3.7 Computational Time
In Figure 9 we show the computation time of ContactPFP. In our computational environment, the entire ContactPFP pipeline took approximately 15 min for a 500 residue-long protein. Figure 8 also shows the breakdown of the time needed for five steps in ContactPFP. The computational time for running trRosetta and reference database search by GR-Align grows as the protein length increases. Particularly, the computational time for using trRosetta grows sharply, and it exceeds the time for the reference database search when the query protein is longer than 500 residues.
FIGURE 9. The cumulative computational time of ContactPFP. The time is decomposed into five steps: The database search with HHblits, the distance map prediction by trRosetta, converting a predicted distance map to a contact graph, contact graph comparison against the reference database by GR-Align, constructing GO term list from a hit list, are reported. The times are reported in the wall-clock time (seconds). All computations were performed on CPU, 2 AMD EPYC 7252 cores (16 cores in total) with 128GB RAM. The following 13 proteins were used, which have a length between 100 and 800 amino acids. The length of each protein is shown in the parenthesis. P0CM71 (98), P9WF14 (150), P69162 (200), B1W5S5 (250), A1YG61 (300), Q6Q972 (350), Q550G0 (400), C5A1K9 (450), Q00456 (500), A1DHW5 (550), A5DX93 (600), Q96QV1 (700), and Q54WZ0 (800). These proteins were chosen because they hit the same number of sequences, 500 (± 10) sequences, by HHblits.
4 Discussion
ContactPFP developed in this work identifies proteins with similar contact maps and transfers their functions to the query. Despite the knowledge that protein structure and function are closely related, protein structure information has not been effectively used for automatic protein function prediction mainly because of the low coverage of experimentally determined structure information for proteins.

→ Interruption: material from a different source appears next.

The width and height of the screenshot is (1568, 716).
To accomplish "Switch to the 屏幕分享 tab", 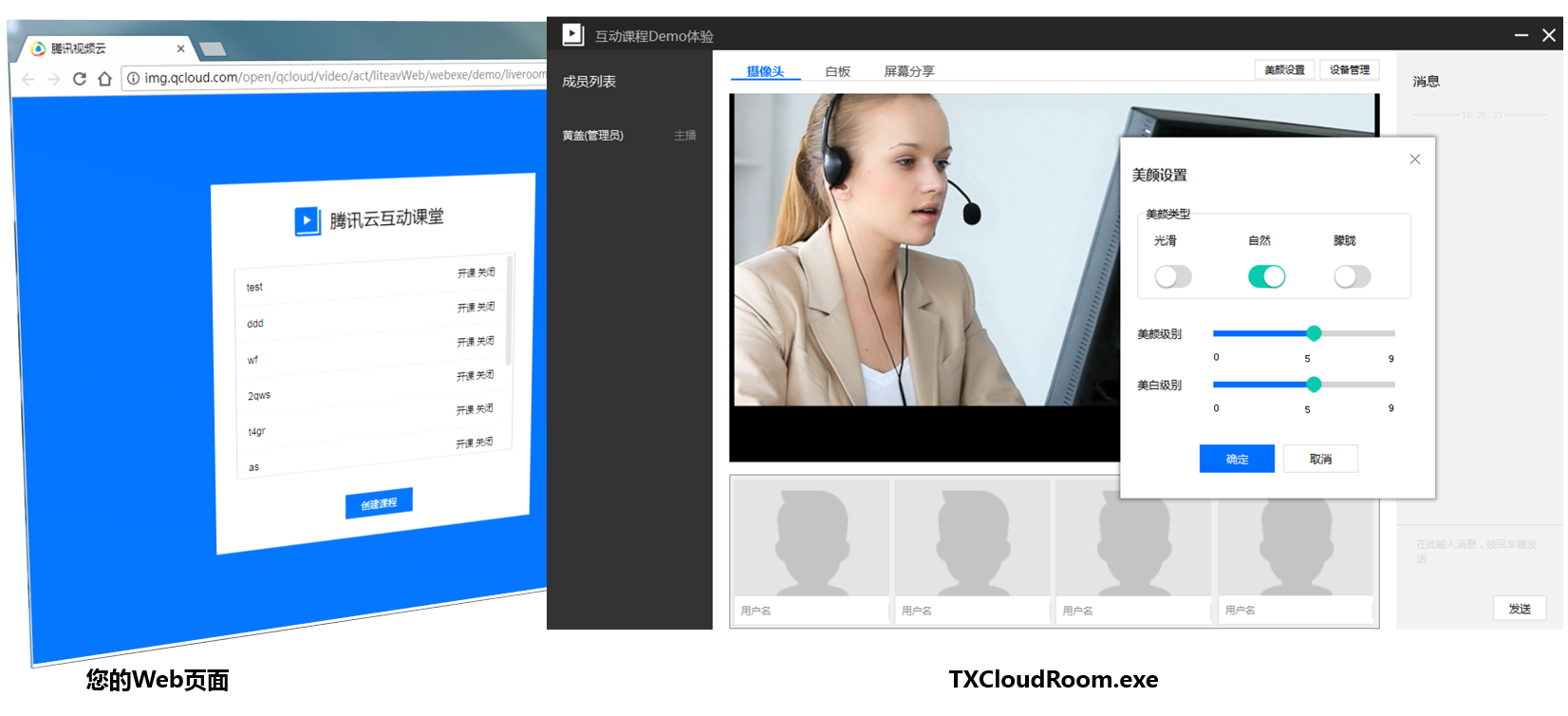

It is now possible to employ structure prediction methods to cover structure information of remaining proteins that have no experimentally determined structures. ContactPFP showed a slightly lower average Fmax score than one of the best sequence-based methods, Phylo-PFP, but had more wins over Phylo-PFP when predictions for individual proteins were counted. Thus, overall, we could say ContactPFP performed on par with Phylo-PFP. Combining ContactPFP in ensemble methods with sequence-based methods successfully achieved higher accuracy than the individual methods. In the current work we used simple averaging to ensemble scores from different methods. It would be worthwhile to explore other approaches beyond averaging, such as learning-to-rank, or even other signals that might indicate that a given query protein will benefit more from sequence similarity instead of structural similarity.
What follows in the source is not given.